WHAT IS REQUIRED:
Copy out each of the following records word for word, without any alteration.

[Data for locating words and elements]
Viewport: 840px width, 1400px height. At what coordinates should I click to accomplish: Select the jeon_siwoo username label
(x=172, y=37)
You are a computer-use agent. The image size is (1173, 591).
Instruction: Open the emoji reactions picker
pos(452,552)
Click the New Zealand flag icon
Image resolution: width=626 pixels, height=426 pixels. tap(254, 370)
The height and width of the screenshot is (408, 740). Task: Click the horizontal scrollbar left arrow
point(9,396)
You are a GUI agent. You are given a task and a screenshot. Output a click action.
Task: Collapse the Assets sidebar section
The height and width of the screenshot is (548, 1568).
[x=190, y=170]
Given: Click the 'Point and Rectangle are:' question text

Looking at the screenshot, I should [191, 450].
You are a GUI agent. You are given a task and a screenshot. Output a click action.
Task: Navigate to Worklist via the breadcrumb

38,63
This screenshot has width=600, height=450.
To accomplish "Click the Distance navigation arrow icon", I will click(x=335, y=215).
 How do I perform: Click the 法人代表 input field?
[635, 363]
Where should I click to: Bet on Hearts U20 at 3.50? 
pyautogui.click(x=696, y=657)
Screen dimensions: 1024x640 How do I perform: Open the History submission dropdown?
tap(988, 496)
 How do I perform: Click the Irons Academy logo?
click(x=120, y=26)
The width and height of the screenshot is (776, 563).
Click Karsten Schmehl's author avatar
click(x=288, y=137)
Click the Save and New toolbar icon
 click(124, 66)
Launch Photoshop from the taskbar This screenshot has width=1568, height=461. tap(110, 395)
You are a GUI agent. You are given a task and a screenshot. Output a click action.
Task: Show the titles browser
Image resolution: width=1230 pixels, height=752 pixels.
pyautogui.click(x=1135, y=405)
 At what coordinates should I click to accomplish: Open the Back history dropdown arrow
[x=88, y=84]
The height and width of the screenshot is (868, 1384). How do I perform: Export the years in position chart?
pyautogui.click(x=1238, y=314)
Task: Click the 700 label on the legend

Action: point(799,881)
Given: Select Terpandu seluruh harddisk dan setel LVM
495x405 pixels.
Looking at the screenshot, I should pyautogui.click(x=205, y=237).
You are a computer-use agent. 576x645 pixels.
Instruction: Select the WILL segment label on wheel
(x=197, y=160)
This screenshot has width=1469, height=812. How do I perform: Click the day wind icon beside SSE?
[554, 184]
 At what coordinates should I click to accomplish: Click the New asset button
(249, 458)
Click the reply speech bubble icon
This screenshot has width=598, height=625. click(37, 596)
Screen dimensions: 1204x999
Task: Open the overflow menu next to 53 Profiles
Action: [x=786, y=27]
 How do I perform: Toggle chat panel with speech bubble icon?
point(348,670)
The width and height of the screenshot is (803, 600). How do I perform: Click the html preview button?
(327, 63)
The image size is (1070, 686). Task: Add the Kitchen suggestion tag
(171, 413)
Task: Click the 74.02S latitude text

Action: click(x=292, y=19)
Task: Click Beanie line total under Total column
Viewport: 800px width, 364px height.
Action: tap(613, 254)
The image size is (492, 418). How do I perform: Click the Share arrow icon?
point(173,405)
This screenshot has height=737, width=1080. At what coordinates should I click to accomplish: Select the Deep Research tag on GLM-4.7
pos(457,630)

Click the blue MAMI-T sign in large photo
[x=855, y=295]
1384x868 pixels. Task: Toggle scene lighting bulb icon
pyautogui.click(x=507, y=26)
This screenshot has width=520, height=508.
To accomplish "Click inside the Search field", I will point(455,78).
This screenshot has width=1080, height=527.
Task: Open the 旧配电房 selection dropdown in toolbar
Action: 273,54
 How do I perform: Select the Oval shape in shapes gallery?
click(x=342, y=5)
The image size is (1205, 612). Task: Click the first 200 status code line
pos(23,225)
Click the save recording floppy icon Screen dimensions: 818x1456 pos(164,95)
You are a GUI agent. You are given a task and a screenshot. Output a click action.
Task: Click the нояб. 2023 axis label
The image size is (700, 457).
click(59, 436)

EXERCISE RESULT:
Viewport: 840px width, 1400px height. At what coordinates should I click to accomplish: Select the jeon_siwoo username label
(x=172, y=37)
You are a computer-use agent. The image size is (1173, 591).
Instruction: Open the emoji reactions picker
pos(452,552)
Click the New Zealand flag icon
Image resolution: width=626 pixels, height=426 pixels. tap(254, 370)
The height and width of the screenshot is (408, 740). Task: Click the horizontal scrollbar left arrow
point(9,396)
You are a GUI agent. You are given a task and a screenshot. Output a click action.
Task: Collapse the Assets sidebar section
The height and width of the screenshot is (548, 1568).
[x=190, y=170]
Given: Click the 'Point and Rectangle are:' question text

Looking at the screenshot, I should [191, 450].
You are a GUI agent. You are given a task and a screenshot. Output a click action.
Task: Navigate to Worklist via the breadcrumb

38,63
This screenshot has width=600, height=450.
To accomplish "Click the Distance navigation arrow icon", I will click(x=335, y=215).
 How do I perform: Click the 法人代表 input field?
[635, 363]
Where should I click to: Bet on Hearts U20 at 3.50? 
pyautogui.click(x=696, y=657)
Screen dimensions: 1024x640 How do I perform: Open the History submission dropdown?
tap(988, 496)
 How do I perform: Click the Irons Academy logo?
click(x=120, y=26)
The width and height of the screenshot is (776, 563).
Click Karsten Schmehl's author avatar
click(x=288, y=137)
Click the Save and New toolbar icon
 click(124, 66)
Launch Photoshop from the taskbar This screenshot has width=1568, height=461. tap(110, 395)
You are a GUI agent. You are given a task and a screenshot. Output a click action.
Task: Show the titles browser
Image resolution: width=1230 pixels, height=752 pixels.
pyautogui.click(x=1135, y=405)
 At what coordinates should I click to accomplish: Open the Back history dropdown arrow
[x=88, y=84]
The height and width of the screenshot is (868, 1384). How do I perform: Export the years in position chart?
pyautogui.click(x=1238, y=314)
Task: Click the 700 label on the legend

Action: point(799,881)
Given: Select Terpandu seluruh harddisk dan setel LVM
495x405 pixels.
Looking at the screenshot, I should pyautogui.click(x=205, y=237).
You are a computer-use agent. 576x645 pixels.
Instruction: Select the WILL segment label on wheel
(x=197, y=160)
This screenshot has width=1469, height=812. How do I perform: Click the day wind icon beside SSE?
[554, 184]
 At what coordinates should I click to accomplish: Click the New asset button
(249, 458)
Click the reply speech bubble icon
This screenshot has width=598, height=625. click(37, 596)
Screen dimensions: 1204x999
Task: Open the overflow menu next to 53 Profiles
Action: [x=786, y=27]
 How do I perform: Toggle chat panel with speech bubble icon?
point(348,670)
The width and height of the screenshot is (803, 600). How do I perform: Click the html preview button?
(327, 63)
The image size is (1070, 686). Task: Add the Kitchen suggestion tag
(171, 413)
Task: Click the 74.02S latitude text

Action: click(x=292, y=19)
Task: Click Beanie line total under Total column
Viewport: 800px width, 364px height.
Action: tap(613, 254)
The image size is (492, 418). How do I perform: Click the Share arrow icon?
point(173,405)
This screenshot has height=737, width=1080. At what coordinates should I click to accomplish: Select the Deep Research tag on GLM-4.7
pos(457,630)

Click the blue MAMI-T sign in large photo
[x=855, y=295]
1384x868 pixels. Task: Toggle scene lighting bulb icon
pyautogui.click(x=507, y=26)
This screenshot has width=520, height=508.
To accomplish "Click inside the Search field", I will point(455,78).
This screenshot has width=1080, height=527.
Task: Open the 旧配电房 selection dropdown in toolbar
Action: 273,54
 How do I perform: Select the Oval shape in shapes gallery?
click(x=342, y=5)
The image size is (1205, 612). Task: Click the first 200 status code line
pos(23,225)
Click the save recording floppy icon Screen dimensions: 818x1456 pos(164,95)
You are a GUI agent. You are given a task and a screenshot. Output a click action.
Task: Click the нояб. 2023 axis label
The image size is (700, 457).
click(59, 436)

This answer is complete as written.